Remembering EDSA I
My parents were at EDSA I; they were in the middle of events leading up to it too, and in the revolution led years before. It’s been no secret that my parents were both in the militant movement in their younger days – up until they had us. Both of them were political prisoners at different times – my dad first for a couple of years when my brother was a young boy; my mom for a few months while I was still an infant. EDSA I was the time when the people’s rage reached boiling point, it was the result of many years of toil. After EDSA, my parents were involved in various development efforts and they were still doing their fair share in effecting change. They no longer moved in the underground but were out in the open.
It is sad that today, at the commemoration ‘rally’ at EDSA, there were more military and police personnel than there were civilians. It is sad that today, 22 years later, we are in need of another EDSA.

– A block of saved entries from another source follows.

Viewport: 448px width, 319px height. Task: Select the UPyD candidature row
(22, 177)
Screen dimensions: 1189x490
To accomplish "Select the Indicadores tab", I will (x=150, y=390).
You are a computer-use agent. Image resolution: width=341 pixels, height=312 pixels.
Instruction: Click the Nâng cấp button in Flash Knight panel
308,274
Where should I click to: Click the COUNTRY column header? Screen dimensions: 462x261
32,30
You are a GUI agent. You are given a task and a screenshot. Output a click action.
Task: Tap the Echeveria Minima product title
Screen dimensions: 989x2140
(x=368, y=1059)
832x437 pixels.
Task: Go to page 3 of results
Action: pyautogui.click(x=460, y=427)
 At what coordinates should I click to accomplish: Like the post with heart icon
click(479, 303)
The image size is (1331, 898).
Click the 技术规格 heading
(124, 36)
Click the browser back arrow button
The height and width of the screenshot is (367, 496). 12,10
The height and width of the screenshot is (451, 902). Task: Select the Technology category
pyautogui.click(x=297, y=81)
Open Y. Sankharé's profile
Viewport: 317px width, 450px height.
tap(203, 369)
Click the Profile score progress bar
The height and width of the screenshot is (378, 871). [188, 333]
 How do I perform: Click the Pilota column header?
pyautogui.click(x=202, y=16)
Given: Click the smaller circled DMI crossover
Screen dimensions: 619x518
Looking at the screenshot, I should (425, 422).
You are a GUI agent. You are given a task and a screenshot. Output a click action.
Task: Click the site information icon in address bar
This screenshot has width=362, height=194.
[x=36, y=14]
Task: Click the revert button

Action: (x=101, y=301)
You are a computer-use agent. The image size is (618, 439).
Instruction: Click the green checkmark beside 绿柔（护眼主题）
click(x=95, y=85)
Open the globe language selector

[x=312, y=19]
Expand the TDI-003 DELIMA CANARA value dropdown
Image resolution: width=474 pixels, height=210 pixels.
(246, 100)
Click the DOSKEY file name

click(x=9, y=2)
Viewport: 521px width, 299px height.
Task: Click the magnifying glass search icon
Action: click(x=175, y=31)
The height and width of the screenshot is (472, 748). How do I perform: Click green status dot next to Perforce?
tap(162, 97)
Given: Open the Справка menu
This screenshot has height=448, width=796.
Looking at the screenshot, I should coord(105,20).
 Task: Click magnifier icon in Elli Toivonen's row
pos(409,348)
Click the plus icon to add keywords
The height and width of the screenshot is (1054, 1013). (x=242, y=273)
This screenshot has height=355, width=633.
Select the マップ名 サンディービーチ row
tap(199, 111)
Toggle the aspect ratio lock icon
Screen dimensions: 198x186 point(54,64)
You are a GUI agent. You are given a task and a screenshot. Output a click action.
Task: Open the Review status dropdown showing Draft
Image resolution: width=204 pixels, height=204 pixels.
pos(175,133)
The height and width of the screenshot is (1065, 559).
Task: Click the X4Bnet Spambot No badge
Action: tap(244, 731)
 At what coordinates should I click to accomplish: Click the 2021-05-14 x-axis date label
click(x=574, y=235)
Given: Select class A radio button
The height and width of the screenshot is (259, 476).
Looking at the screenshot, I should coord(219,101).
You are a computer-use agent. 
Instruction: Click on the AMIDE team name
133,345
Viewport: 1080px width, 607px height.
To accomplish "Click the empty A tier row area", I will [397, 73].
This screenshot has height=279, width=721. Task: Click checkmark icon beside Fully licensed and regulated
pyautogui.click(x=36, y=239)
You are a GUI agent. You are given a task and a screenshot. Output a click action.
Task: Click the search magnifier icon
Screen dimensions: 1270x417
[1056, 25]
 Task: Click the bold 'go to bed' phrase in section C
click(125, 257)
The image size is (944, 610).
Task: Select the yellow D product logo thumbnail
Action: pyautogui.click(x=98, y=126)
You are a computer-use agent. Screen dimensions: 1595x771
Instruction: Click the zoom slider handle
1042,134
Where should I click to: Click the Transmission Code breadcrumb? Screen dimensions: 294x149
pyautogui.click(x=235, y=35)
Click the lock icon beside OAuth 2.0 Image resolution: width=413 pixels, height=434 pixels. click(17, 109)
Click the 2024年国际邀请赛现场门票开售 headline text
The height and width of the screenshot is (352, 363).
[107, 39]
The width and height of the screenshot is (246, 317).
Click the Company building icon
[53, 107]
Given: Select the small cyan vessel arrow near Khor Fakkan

I am disappointed that Erap is free to be interviewed on the Al Jazeerah channel and say that Gloria is an illegitimate president. Why? Definitely not because I support Gloria and her administration, but because Erap himself was the subject of an EDSA Revolution, one that I was proud to have participated in. His freedom now speaks of the failure of EDSAs past.
As a people, we are proud of the spirit of EDSA, and yet we elect the wrong people to office time and again. The ZTE-NBN deal is but one of many deals that reeked of corruption. Anyone actually involved in government projects would know that there are many ways that a politician or a government employee can pocket the people’s money. Perhaps not everyone is in on it, perhaps you have some who strive to effect change within the system. But how can it really be done?
If we get rid of Gloria today, how can we be assured that those who remain in office won’t carry on with the culture they have already so ingrained? Is it enough to replace the head? Come on, graft and corruption happens across the board, and it cuts across all the colors of the political spectrum. Who can we trust not to let us down yet again?
*edit*
So a Justice Department official was quoted to have said that Erap may be put back in jail if he doesn’t stop questioning the legitimacy of Arroyo’s presidency. Heck, he’s been doing that since a week or so after he was pardoned. He is clearly getting away with not honoring his end of the terms of the pardon!
MissKris
February 25, 2008 @ 9:07 pm
I saw my neighbor’s husband out on his porch yesterday so I spoke to him about where they come from in the Philippines. “Luzon”, he told me, and some neighborhood area of Manila that I couldn’t quite understand…even tho he’s lived here many years, his English isn’t very clear.